In view of the foregoing, the multi-band antenna according to embodiments of the invention utilizes the edges of the slot on the metal plate to form a resonant path, and the radiation element located in the slot is used to excite the resonant path on the metal plate. Accordingly, the multi-band antenna is capable of not only generating a resonant mode by the resonant path on the metal plate, but also generating at least another resonant mode by the radiation element, thereby achieving multi-band operation. Moreover, the size of the slot on the metal plate is related to the wavelength of the first radio frequency signal, and the slot forms the clearance area of the multi-band antenna. Therefore, in actual applications, the slot (i.e. clearance area) on the metal plate only needs to be slightly larger than the radiation element. Accordingly, the clearance area needed by the antenna can be reduced while also considering the mechanical structure and the exterior design of the electronic device.

Although the invention has been described with reference to the above embodiments, it will be apparent to one of ordinary skill in the art that modifications to the described embodiments may be made without departing from the spirit of the invention.

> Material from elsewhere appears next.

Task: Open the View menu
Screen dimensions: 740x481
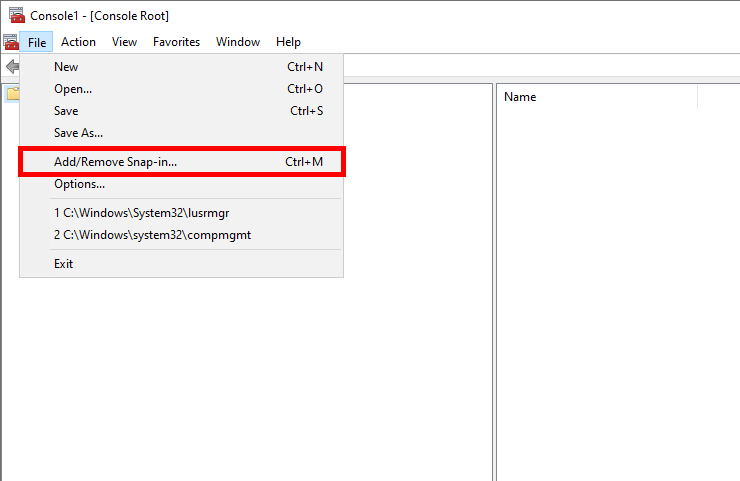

Accordingly, the scope of the invention will be defined by the attached claims and not by the above detailed descriptions.

Claims

1. A multi-band antenna, comprising: a metal plate electrically connected to a ground plane, the metal plate having a slot, wherein a resonant path is formed by the edges of the slot; anda radiation element having a feeding point and is located in the slot of the metal plate, wherein a feeding signal from the radiation element is coupled to the metal plate, and the multi-band antenna excites a resonant mode by the resonant path of the metal plate so as to receive or transmit a first radio frequency signal.

2. The multi-band antenna according to claim 1, further comprising: a substrate located in the slot of the metal plate, wherein the radiation element is disposed on the substrate.

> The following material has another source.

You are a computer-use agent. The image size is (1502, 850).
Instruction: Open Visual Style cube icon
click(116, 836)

3. The multi-band antenna according to claim 1, wherein the ground plane is adhered on the metal plate.

4. The multi-band antenna according to claim 1, wherein the slot penetrates the metal plate, and the slot is a closed slot.

5. The multi-band antenna according to claim 1, wherein a total length of the edges of the slot is equal to a length of the resonant path.

6. The multi-band antenna according to claim 1, wherein a length of the resonant path is equal to a wavelength of the first radio frequency signal.

7. The multi-band antenna according to claim 1, wherein the multi-band antenna at least receives a second radio frequency signal through the radiation element, and a frequency of the second radio frequency signal is greater than a frequency of the first radio frequency signal.

8. The multi-band antenna according to claim 1, further comprising: a coaxial wire, wherein an internal conductor of the coaxial wire is electrically connected to the feeding point of the radiation element, and an external conductor of the coaxial wire is electrically connected to the ground plane.

9. The multi-band antenna according to claim 1, wherein the multi-band antenna is disposed in an electronic device, and the metal plate is a casing of the electronic device.